As of late 2018, 26% of hospitals lacked a viable RCM solution, impacting their ability to make value-based reimbursement decisions. Many are turning to RCM consultancies for short-term direction.
Value-based care shifts the focus from revenue maximization to integrating expenses and clinical optimization, emphasizing collaboration between clinical and administrative teams.
Providers encounter complex contractual obligations, changing rules, high-deductible plans, and utilization management policies, necessitating improved RCM workflows and technology adoption.
Physicians are now required to document patient care with greater precision, impacting revenue capture and increasing the burden on frontline staff.
The role of coders is shifting towards a more interactive process with providers, where documentation is increasingly dependent on provider input for accuracy.
UPMC integrated revenue cycle functions between its health plan and provider services, utilized coding software, and established a clinical documentation improvement team to optimize revenue.

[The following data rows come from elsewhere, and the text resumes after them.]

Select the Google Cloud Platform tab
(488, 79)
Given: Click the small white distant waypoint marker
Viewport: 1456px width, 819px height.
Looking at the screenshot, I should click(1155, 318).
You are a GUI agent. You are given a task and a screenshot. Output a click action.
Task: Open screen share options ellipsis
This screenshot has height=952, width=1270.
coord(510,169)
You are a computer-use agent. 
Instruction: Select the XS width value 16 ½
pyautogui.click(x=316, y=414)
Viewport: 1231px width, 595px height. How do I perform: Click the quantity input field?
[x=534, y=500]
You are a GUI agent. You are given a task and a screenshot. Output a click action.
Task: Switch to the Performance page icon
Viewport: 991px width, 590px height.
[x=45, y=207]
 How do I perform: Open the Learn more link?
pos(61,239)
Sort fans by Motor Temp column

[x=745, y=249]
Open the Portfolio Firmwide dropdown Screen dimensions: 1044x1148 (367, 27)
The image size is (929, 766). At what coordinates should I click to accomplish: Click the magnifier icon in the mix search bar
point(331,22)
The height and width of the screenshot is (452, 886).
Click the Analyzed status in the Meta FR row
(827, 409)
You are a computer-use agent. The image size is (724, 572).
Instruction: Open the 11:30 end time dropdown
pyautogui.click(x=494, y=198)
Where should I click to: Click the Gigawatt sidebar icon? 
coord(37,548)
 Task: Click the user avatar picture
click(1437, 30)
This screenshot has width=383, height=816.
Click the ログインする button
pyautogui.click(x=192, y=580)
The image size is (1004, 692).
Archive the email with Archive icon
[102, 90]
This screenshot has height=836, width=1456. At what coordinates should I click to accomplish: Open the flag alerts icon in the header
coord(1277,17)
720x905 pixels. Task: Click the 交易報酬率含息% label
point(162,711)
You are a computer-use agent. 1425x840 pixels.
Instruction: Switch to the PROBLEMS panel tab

New federal rules require hospitals to publish transparent pricing, complicating efforts to enhance the patient financial experience and obligating providers to manage cost estimates well.
According to industry leaders, new pricing mandates complicate efforts to improve the patient financial experience and increase administrative burdens.
Healthcare organizations are looking into automation and AI to streamline RCM processes, reduce denied claims, and improve overall efficiency.
Many smaller organizations will face challenges with outdated systems, prompting a shift towards integrated operations and the need for proactive engagement in RCM initiatives.